Publié le 30/05 à 18:05
Les syndicats demandent des avancées sociales

Les syndicats réclament des "réponses rapides" à la colère exprimée par les Français lors du référendum
Divisés pendant la campagne, partisans du oui comme partisans du non ont unanimement souligné que les attentes sociales, les inquiétudes sur les délocalisations, le "dumping" social et fiscal avaient joué un rôle majeur dans le vote.

Ils ont demandé des réponses aux inquiétudes sur le chômage, la précarité et la baisse du pouvoir d'achat.
Le bureau confédéral de la CGT, qui a été divisée sur le traité, a demandé "une grande négociation sociale" avant que le gouvernement n'arrête ses choix budgétaires pour 2006. "Aujourd'hui, les salariés n'attendent pas seulement un changement de gouvernement mais un changement de cap dans les orientations économiques et sociales", a déclaré le syndicat.

Ardent partisan du oui, le secrétaire général de la CFDT François Chérèque a estimé que "le résultat de ce vote montre une grande colère de la part des Français, une perte de confiance dans l'avenir, avec un niveau de chômage très élevé", et réclamé "un sursaut national dans le secteur social".

Egalement favorable au traité, la CFTC a demandé "des réponses concrètes aux attentes sociales".
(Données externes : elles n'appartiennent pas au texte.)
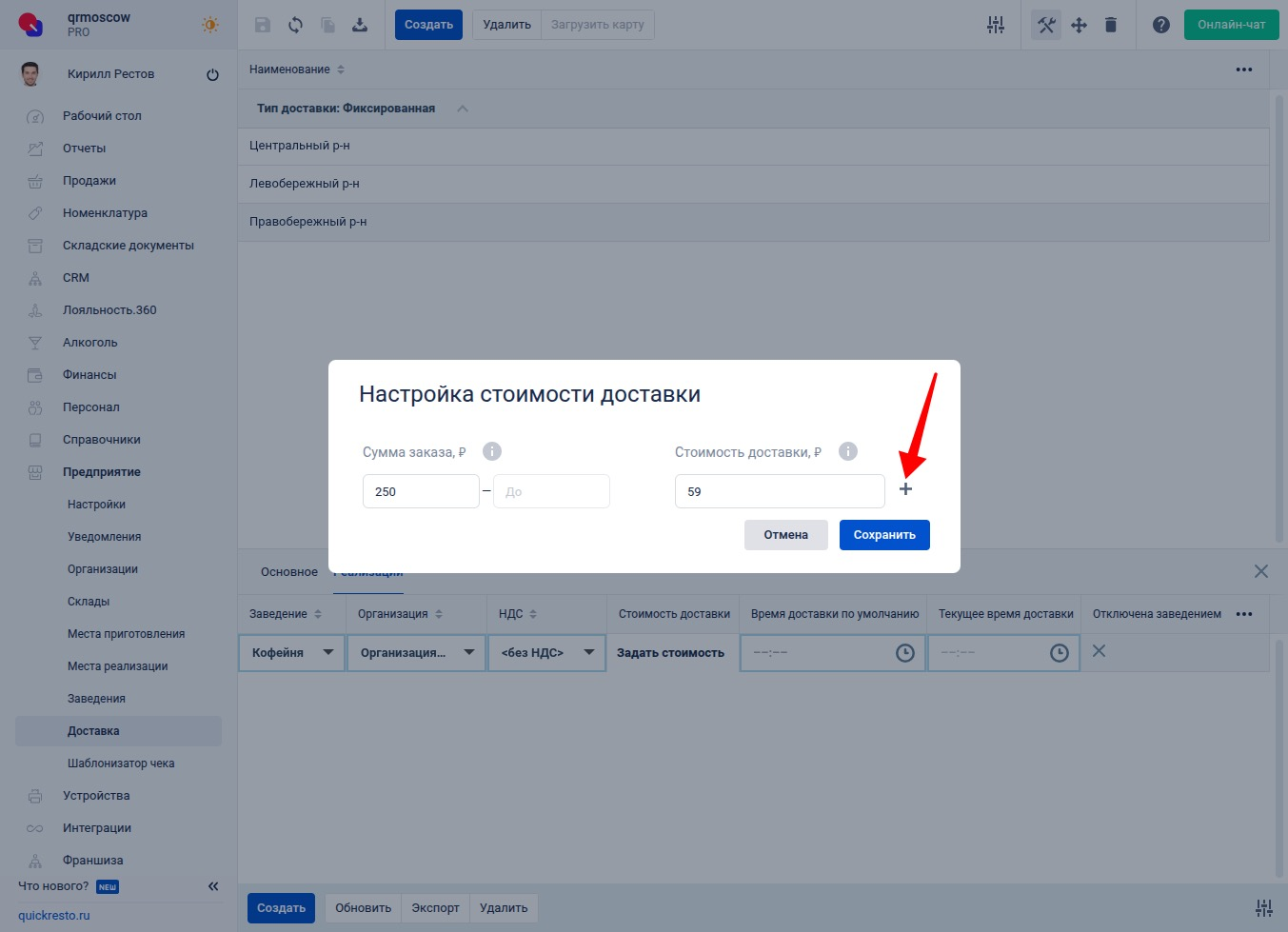This screenshot has height=932, width=1288.
Task: Click the power logout icon near username
Action: [x=212, y=74]
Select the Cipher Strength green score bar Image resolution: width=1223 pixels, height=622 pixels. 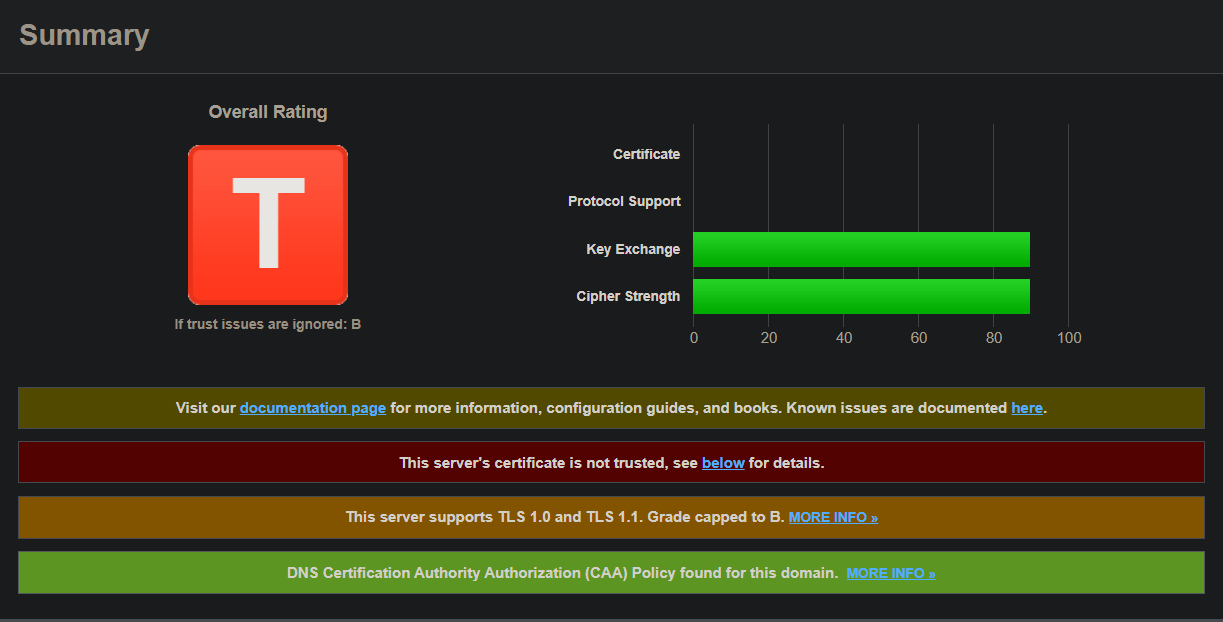pyautogui.click(x=860, y=296)
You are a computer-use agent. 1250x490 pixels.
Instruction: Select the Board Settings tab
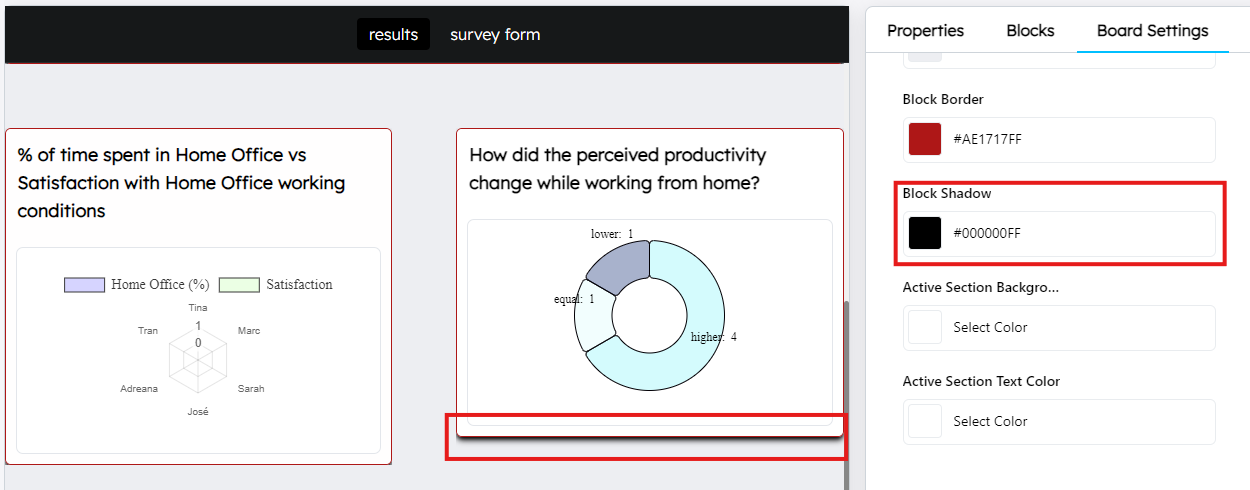[1152, 30]
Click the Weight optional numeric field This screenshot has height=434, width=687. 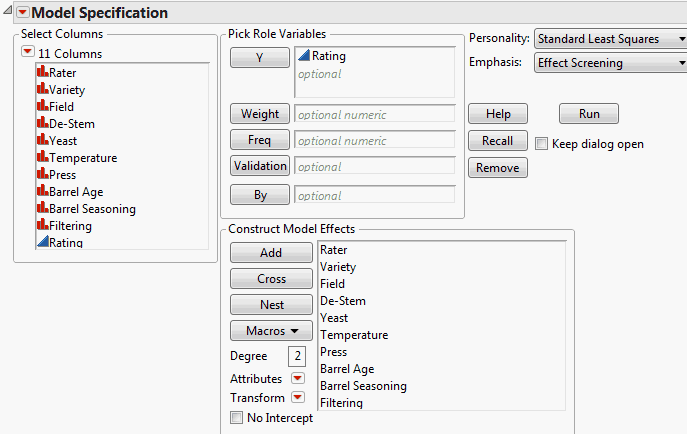pos(374,114)
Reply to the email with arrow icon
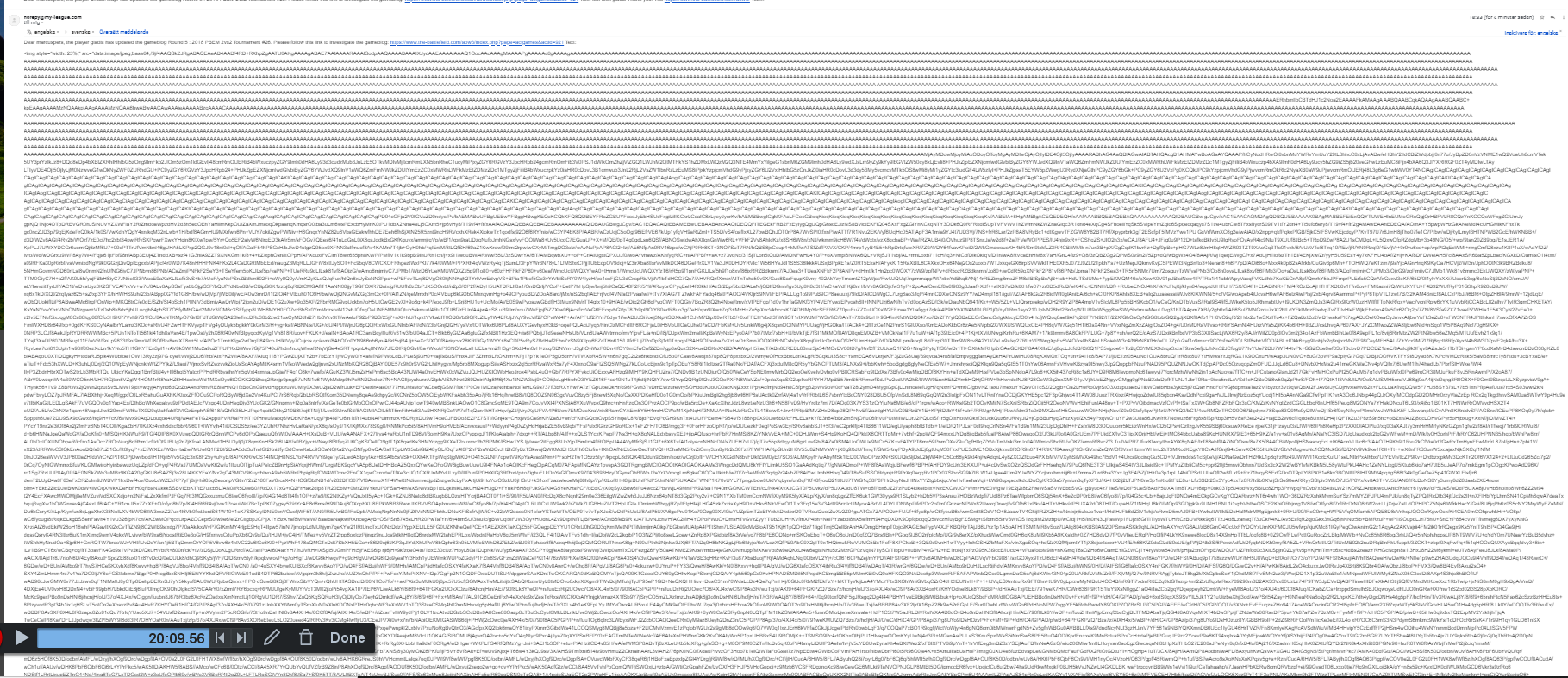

Force ouvrière, qui n'avait pas donné de consigne de vote mais avait rendu publique son "analyse critique", a demandé à être reçue "très rapidement" par le gouvernement, "quel qu'il soit", "pour écouter nos revendications, y répondre, et donner des perspectives sur les valeurs républicaines, notamment sur les services publics et la protection sociale".

Pour la CGC, qui n'avait pas donné de consigne, "il faudra bien que les hommes politiques comprennent le profond rejet des mesures gouvernementales".

L'union syndicale Solidaires (syndicats Sud, Snui) a salué une "victoire historique contre le néolibéralisme" dans lequel elle voit "le résultat d'une dynamique unitaire".

L'Unsa-Education, estimant que "la Constitution représentait une avancée pour les travailleurs", a craint toutefois lundi que le non français donne "un coup d'arrêt à l'Europe sociale" et appelé les syndicalistes à "se mobiliser pour contrer les régressions que voudront initier conservateurs et ultra-libéraux qui se réjouissent déjà de l'abandon des droits fondamentaux".